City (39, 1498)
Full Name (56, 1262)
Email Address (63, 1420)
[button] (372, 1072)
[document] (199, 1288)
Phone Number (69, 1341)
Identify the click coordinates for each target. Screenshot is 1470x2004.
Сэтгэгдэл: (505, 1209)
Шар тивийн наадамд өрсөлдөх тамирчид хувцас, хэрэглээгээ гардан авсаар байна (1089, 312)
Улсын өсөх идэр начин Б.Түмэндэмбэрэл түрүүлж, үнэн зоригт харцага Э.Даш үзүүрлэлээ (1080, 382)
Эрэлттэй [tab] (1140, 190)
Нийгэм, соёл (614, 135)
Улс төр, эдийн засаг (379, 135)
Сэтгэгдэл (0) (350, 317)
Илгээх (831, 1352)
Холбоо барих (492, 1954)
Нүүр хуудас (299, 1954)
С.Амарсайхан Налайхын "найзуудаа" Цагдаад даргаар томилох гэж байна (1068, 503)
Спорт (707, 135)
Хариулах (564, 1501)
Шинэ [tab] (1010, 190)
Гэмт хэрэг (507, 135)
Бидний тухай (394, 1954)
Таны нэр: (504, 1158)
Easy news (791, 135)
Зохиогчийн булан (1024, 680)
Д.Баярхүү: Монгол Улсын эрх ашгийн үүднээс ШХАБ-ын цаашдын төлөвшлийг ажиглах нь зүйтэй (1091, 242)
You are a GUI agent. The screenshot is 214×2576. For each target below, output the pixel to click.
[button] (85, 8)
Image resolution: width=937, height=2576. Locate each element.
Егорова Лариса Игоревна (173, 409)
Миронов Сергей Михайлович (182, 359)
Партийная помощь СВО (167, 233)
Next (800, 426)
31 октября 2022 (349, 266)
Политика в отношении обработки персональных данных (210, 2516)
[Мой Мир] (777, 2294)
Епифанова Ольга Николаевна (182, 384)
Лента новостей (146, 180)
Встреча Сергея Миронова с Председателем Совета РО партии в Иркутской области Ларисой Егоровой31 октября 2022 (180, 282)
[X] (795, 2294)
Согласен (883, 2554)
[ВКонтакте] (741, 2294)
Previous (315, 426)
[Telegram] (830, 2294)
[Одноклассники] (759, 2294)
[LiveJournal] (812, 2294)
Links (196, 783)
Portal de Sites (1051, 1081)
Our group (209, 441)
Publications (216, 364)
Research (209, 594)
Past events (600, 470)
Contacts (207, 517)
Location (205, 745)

****

(Problem details):
Take the records above and return, word for word, only the lines that fall from the line with "Identify the click" to the line with "[ВКонтакте] (741, 2294)", both of them included.

(Exercise answer):
Identify the click coordinates for each target. Screenshot is 1470x2004.
Сэтгэгдэл: (505, 1209)
Шар тивийн наадамд өрсөлдөх тамирчид хувцас, хэрэглээгээ гардан авсаар байна (1089, 312)
Улсын өсөх идэр начин Б.Түмэндэмбэрэл түрүүлж, үнэн зоригт харцага Э.Даш үзүүрлэлээ (1080, 382)
Эрэлттэй [tab] (1140, 190)
Нийгэм, соёл (614, 135)
Улс төр, эдийн засаг (379, 135)
Сэтгэгдэл (0) (350, 317)
Илгээх (831, 1352)
Холбоо барих (492, 1954)
Нүүр хуудас (299, 1954)
С.Амарсайхан Налайхын "найзуудаа" Цагдаад даргаар томилох гэж байна (1068, 503)
Спорт (707, 135)
Хариулах (564, 1501)
Шинэ [tab] (1010, 190)
Гэмт хэрэг (507, 135)
Бидний тухай (394, 1954)
Таны нэр: (504, 1158)
Easy news (791, 135)
Зохиогчийн булан (1024, 680)
Д.Баярхүү: Монгол Улсын эрх ашгийн үүднээс ШХАБ-ын цаашдын төлөвшлийг ажиглах нь зүйтэй (1091, 242)
You are a GUI agent. The screenshot is 214×2576. For each target below, output the pixel to click.
[button] (85, 8)
Image resolution: width=937, height=2576. Locate each element.
Егорова Лариса Игоревна (173, 409)
Миронов Сергей Михайлович (182, 359)
Партийная помощь СВО (167, 233)
Next (800, 426)
31 октября 2022 (349, 266)
Политика в отношении обработки персональных данных (210, 2516)
[Мой Мир] (777, 2294)
Епифанова Ольга Николаевна (182, 384)
Лента новостей (146, 180)
Встреча Сергея Миронова с Председателем Совета РО партии в Иркутской области Ларисой Егоровой31 октября 2022 (180, 282)
[X] (795, 2294)
Согласен (883, 2554)
[ВКонтакте] (741, 2294)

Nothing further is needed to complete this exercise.